Lord, she hoped that wasn’t really so.

“Y’all have fun and don’t do anything that will get Mr. Ryker’s heart racing,” Karen teased, looking quite pleased at Riley’s admission.

He laughed and Trinity didn’t say a word. Honestly, as impressed as she was at Riley not caring who knew he was interested in her, she hated the thought that she was the focus of hospital gossip. Even if it was positive gossip regarding her and Riley, because all good things came to an end and then what? She’d once again be poor pitiful Trinity who’d been dumped, because realistically she acknowledged that he’d be the one to end their relationship.

Would he humiliate her publicly, the way Chase had?

Of course, to give him credit, Chase had been drinking too much. Would he have otherwise announced her shortcomings so cruelly at their hospital Christmas party? Probably not, but once done he’d been unable to take back his words, couldn’t stop the teasing that had ensued at Trinity’s expense. Why had she stayed in Memphis so long after that horrible Christmas? Had she purposely been punishing herself for being so stupid as to put her hopes in a man? At least she hadn’t started drinking, the way her mother had after being deserted by Trinity’s father.

She should have removed herself from the situation much sooner. She hadn’t wanted to run but, really, after her mother’s death she’d had no ties. She should have left. Next time she’d know.

Next time?

Was she already planning for the demise of any relationship between her and Riley? Whatever that relationship might be. She really didn’t have a clue what he wanted from her.

If he’d just wanted sex, wouldn’t he have knocked the night before instead of talking to her into the wee morning hours?

Riley tapped on the patient’s door then entered the private cardiac room. “Good morning, Mr. Ryker.”

The man stretched out in his bed smiled at Riley and then at Trinity. A clear tube ran around his face with a nasal cannula delivering oxygen. Multiple wires and leads were attached at various points to his body.

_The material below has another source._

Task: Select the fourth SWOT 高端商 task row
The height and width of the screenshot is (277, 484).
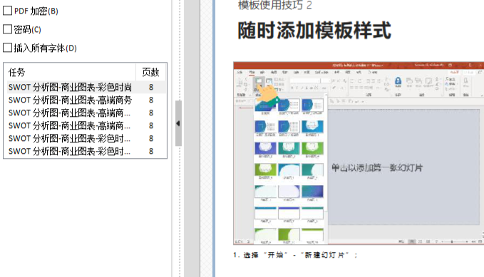Action: tap(86, 125)
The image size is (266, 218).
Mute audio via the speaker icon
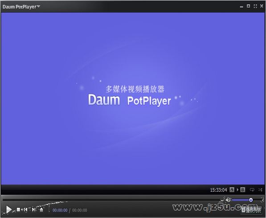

“Your nurse tells me that you’re ready to dance a jig and you want to blow this joint as soon as possible. That so?”

Not her exact words.

“If it would get me home earlier, I’d dance a jig or two,” the heavy set man admitted, raising the head of his bed and scooting up, wincing a little as he did so. “Other than the pain in my chest and leg from being cut open, I feel great.”

“If all goes well today, I’ll release you to go home tomorrow morning and see you back in the office in a week or so.”

The man’s wife, who’d been sitting quietly in a chair next to his hospital bed, got wide-eyed. “You’re going to let him go home that soon? Is that safe?”

“If everything goes as expected today, yes, I am. It’s safe for him to go home. Actually, the sooner I can get him home, the less risk there is of secondary infections such as a resistant strain of staph or C. diff.”